My Experience Working In A Psychiatric Facility

ladsin

I've seen a few questions lately about psychiatric facilities and figured I'd just write my own Take about my experiences in one. I worked in a locked-door psychiatric facility for a year before I moved across the country and I figured that there were some things I should point out that seems to be frequently asked about them.

My Experience Working In A Psychiatric Facility

Holding People Against Their Will

There's typically some conspiratorial type thinking that comes along when people start talking about psychiatric facility. Lay people seem to think that psychiatric facilities are going out of their way to lock up people against their will for some nefarious reasons. I think this is quite silly. Many facilities will have policies about holding people against their wills only in the case of a patient being a danger to themselves or others. For example my hospital mandated a 24 hour hold for persons who had survived a suicide attempt for monitoring and counseling. This was to ensure that the person wouldn't just leave the hospital and walk into the road and kill themselves. This is largely a protective move by the hospital to prevent the family of the person from suing. We additionally would frequently get patients from the police who had harmed themselves or others and needed some psychiatric evaluations or medication in an attempt to prevent this behavior from continuing. These people who are held against their will are done so for good reasons in my experience.

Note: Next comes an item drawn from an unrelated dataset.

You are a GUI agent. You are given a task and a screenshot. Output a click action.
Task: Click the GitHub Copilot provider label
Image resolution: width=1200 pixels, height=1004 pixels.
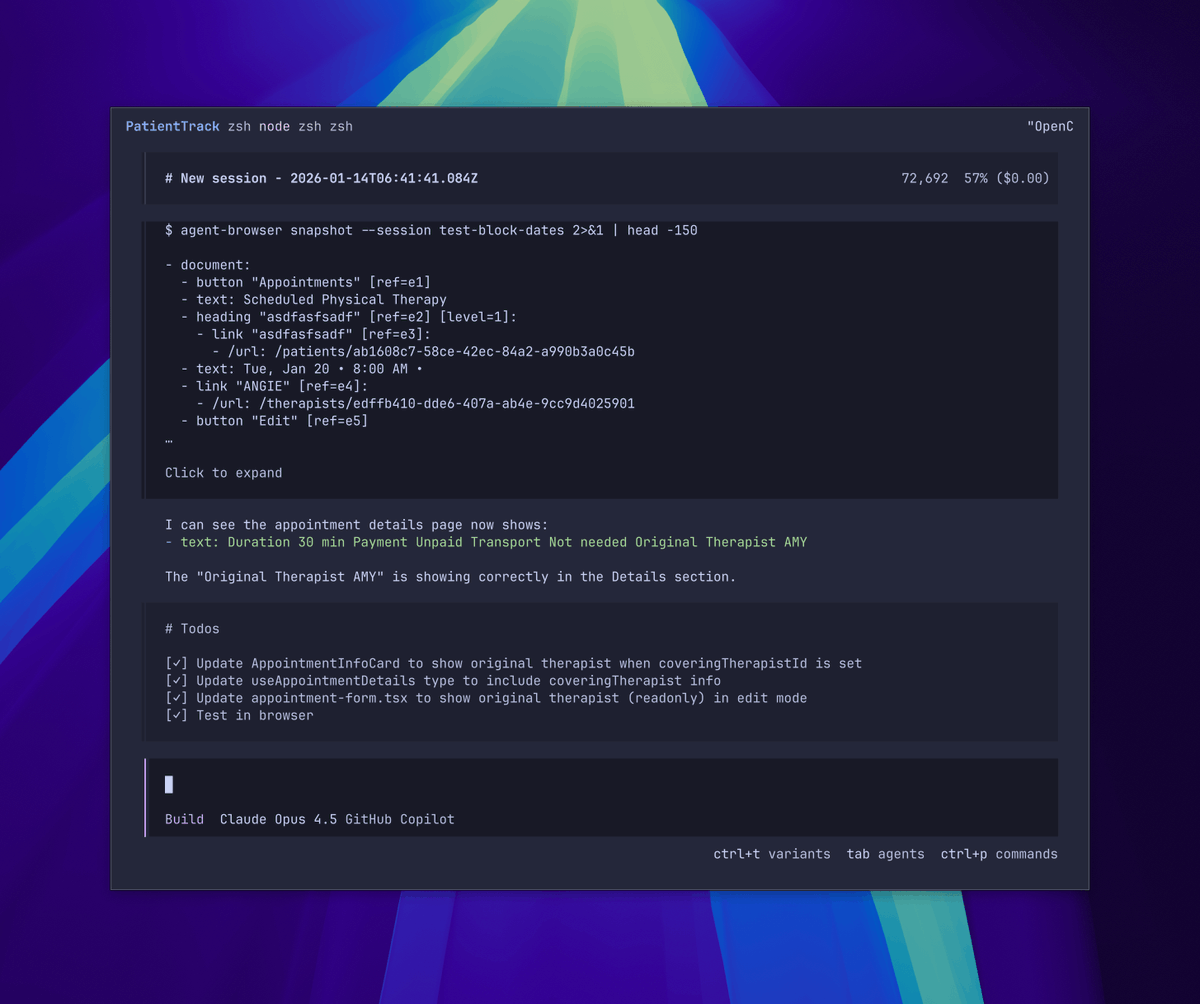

To demonstrate this point I'll give two examples.

-I had one patient who had postpartum psychosis and had attempted to kill herself and her child in response to severe command auditory hallucinations. She wanted to be released, but the hospital was concerned that she would get out and attempt to kill herself and child again and as such mandated that she be held against her will for a 24 hour evaluation. During that hold it was determined that she was a threat and her family asked that she be held for treatment. After a few weeks with counseling and medication she seemed to have gotten far better and last I heard she had gone home and was doing quite well.

- Another patient was suffering from drug-induced psychosis and these delusions were causing him to lash out at both family and others in the general populace. He was arrested and sent to us against his will for the safety of other people around him. While with us he attacked multiple staff members and had he not been with us he likely could have killed them.

My Experience Working In A Psychiatric Facility

Abuse By Staff

People frequently point out instances in which staff members abuse patients and say generalize this to all facilities. This simply seems to be a false generalization to me. It is important to remember that hospital staff are people too. Just like we can have bad police officers, bad nurses, bad teachers etc who abuse those in their care you can have some bad people working in psychiatric facilities too. I personally never saw this happen in my facility, but we had many safeguards to ensure that this wouldn't happen and if it did then the patient was protected. We had several cameras throughout the facility and if anyone was injured we'd go over the film to assess what happened. We additionally had a policy of no staff being alone with a patient, if a patient had to be stripped or confronted we had to always have at least two staff members present to ensure that there was no abuse. The only case I could think to bring up here was one instance in which I think the policy went too far.

- We had one patient who was a young child who suffered from extreme autism and was prone to hurt himself and engage in other aberrant behaviors that required he be always within arms distance from a staff member. He would frequently pace about within any region he could and as such at night we would sit in a chair by the door to his room to effectively block it off as a possible route for him to walk in. This would just leave him to pace within his own room but not go outside at night as he would wake up other patients (and we'd have to force him to wear clothes which was very difficult because he didn't like them). One doctor walked in and saw this and despite no abuse occurring the doctor had the staff member fired because... well just because.

Injuries In The Facility

This partially goes along with the previous section, but I think it's important to separate these two on the basis of intention. During my year we had several patients be injured and although most of them were self-inflicted a few of them came about during conflict with staff members. These are far more rare than self-inflicted injuries, but even then in my experience were explicable. We also had to undergo training for how to take a violent patient down safely, but two injuries stick out from my memory.

- One woman was attacking staff members and was chasing after a security guard. He put his arms up in defense of his face and she ran into his elbow crushing her orbital socket. This was her fault and when I took her to the hospital for surgery she apologized for her behavior, but still the hospital paid for her surgery.

- The other injury was an older man who woke up and thought we were his sons and raping him. He started punching us and screaming. When going to hold him down and give him medication to calm him his arm was fractured. This was likely due to his age and not abuse or excessive force on the part of the staff members.

My Experience Working In A Psychiatric Facility

History

This is one that I don't disagree with. Psychiatric facilities and the field as a whole have come a long way. I don't think this is relevant to facilities today, but it is a blight on their history. Thankfully as the facilities and the science as a whole have progressed these problems have fallen by the wayside, but it's important to remember how recent this was a problem.

- I had one patient who had been in and out of facilities for decades and he was telling me about how it was when he first started with the ice-baths and electro-shock without muscle relaxers.

Conclusion

I'm not sure how well this went and my thoughts were kind of all over the place. My general point is that in my experience psychiatric facilities are far more helpful than they are detrimental, and the problems pointed out by others who think they're bad are all explicable.